Interesting issue. Where does one's right to free speech overtake someone else's right to be free from harassment?

liora51Jan. 13, 14 5:51 AM

HIPAA. Privacy. Think about it.

barbjensJan. 13, 14 6:21 AM

They are against abortion, then don't have one. If you are against alcohol why do you not plant your self outside the bars, etc. These people are inflicting their beliefs, mostly religion based, on everyone else. If it is truly a "free" country then stop trying to rule everyone else. I would not have one but it is up to each person to decide what is important to them.

windigolakeJan. 13, 14 6:56 AM

Doesn't the clinic have the right to determine who is on their property. Do abortion opponents have the right to go ANYWHERE to shout their beliefs? By extension, if they can stand at the entrance, they should have the same right to go inside and spread their anti-woman message. When will these radicals realize that they are in the minority and have no right to try to change other people's beliefs.

ericgus55Jan. 13, 14 7:27 AM

wondigolake - While the clinics have the right to determine who is on their property, they are also 'open to the public.' To keep any individual from legally approaching, or even entering, their facility, they would have to get into the areas of filing trespassing charges and getting restraining orders against each individual protester - which would either require daily police visits or bankrupt the clinics with legal fees (which the protesters would love). The idea of the 'distance from the entrance' rules was to keep things as simple and civil as possible in a complicated legal area (free speech vs privacy).

normalguyJan. 13, 14 7:28 AM

You must not have read the entire article. This is a free speech on public property issue. They just happen to be discussing abortion. It appears that to some, abortion, which not mentioned in the constitution, is more sacred that free speech. Free speech was placed #1 in the Bill of Rights, not the right to abortion.

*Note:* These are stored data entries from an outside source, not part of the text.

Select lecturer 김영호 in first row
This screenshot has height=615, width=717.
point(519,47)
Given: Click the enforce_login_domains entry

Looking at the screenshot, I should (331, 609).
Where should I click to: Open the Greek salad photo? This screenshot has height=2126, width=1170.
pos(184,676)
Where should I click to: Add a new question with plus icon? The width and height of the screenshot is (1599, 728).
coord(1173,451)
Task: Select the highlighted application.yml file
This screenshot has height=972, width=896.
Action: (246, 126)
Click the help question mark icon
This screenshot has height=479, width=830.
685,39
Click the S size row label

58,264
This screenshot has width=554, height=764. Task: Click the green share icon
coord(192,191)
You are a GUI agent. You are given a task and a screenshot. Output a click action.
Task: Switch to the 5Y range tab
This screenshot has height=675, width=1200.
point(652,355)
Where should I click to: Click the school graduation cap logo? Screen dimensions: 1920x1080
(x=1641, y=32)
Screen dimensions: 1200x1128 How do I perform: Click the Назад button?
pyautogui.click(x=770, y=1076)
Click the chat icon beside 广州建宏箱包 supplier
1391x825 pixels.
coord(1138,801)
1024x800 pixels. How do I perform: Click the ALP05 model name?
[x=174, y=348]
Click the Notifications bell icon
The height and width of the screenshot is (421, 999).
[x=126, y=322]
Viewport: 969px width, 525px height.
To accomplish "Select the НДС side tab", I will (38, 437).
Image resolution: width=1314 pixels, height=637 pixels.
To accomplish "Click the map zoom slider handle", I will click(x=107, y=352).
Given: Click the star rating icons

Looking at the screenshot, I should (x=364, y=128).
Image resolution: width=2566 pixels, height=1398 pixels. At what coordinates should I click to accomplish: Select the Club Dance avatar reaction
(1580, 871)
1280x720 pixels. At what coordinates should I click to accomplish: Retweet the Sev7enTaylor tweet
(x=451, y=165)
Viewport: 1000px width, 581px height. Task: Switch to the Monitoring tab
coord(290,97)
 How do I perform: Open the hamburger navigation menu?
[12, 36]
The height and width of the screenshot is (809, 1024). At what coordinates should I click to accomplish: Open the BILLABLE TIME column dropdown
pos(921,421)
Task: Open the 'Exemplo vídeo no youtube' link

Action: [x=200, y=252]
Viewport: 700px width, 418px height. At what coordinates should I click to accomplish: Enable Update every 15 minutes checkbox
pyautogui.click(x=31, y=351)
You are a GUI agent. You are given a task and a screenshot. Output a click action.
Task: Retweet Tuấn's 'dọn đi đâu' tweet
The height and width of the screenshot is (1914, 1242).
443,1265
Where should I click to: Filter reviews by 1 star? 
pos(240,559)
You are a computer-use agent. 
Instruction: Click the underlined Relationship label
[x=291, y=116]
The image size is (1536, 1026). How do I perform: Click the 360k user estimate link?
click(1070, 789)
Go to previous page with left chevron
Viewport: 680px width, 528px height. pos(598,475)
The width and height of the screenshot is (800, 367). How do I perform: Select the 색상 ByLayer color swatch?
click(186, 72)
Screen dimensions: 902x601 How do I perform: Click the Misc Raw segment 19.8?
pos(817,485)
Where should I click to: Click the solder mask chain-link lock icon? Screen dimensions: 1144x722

sarahanneJan. 13, 14 7:30 AM

"Mark Rienzi, the Catholic University law professor who represents the protesters, said there has not been a documented case of violence at a Massachusetts clinic since the 1994 killings." Since there have not been any foreign terrorist attacks since 2001 lets eliminate all laws against that.

windigolakeJan. 13, 14 7:35 AM

If the Supreme Court has approved fenced "free speech zones" hundreds of yards away from political parties' conventions, how can 35 feet be a problem. I would think the same criteria should be applied to the anti-women crowd.

ericgus55Jan. 13, 14 7:51 AM

normalguy - Yes, free speech is very important, but this isn't so much about "speech vs. abortion' as 'speech vs freedom to conduct legal business' or 'speech vs. privacy.' That it's about abortion is beside the point. Once an activity is determined to be legal, at what point can those who choose do it just be left alone? Speech is vital, but so are the rest of our freedoms. In the real world, sometimes limits are essential to avoid anarchy.

markeyboyJan. 13, 14 7:54 AM

It is a reach to advocate constitutional individual speech freedom..., amendment rights freedom,....anti-income redistribution freedom....and at the same time incarcerate your neighbor for violating your views based upon your "beliefs".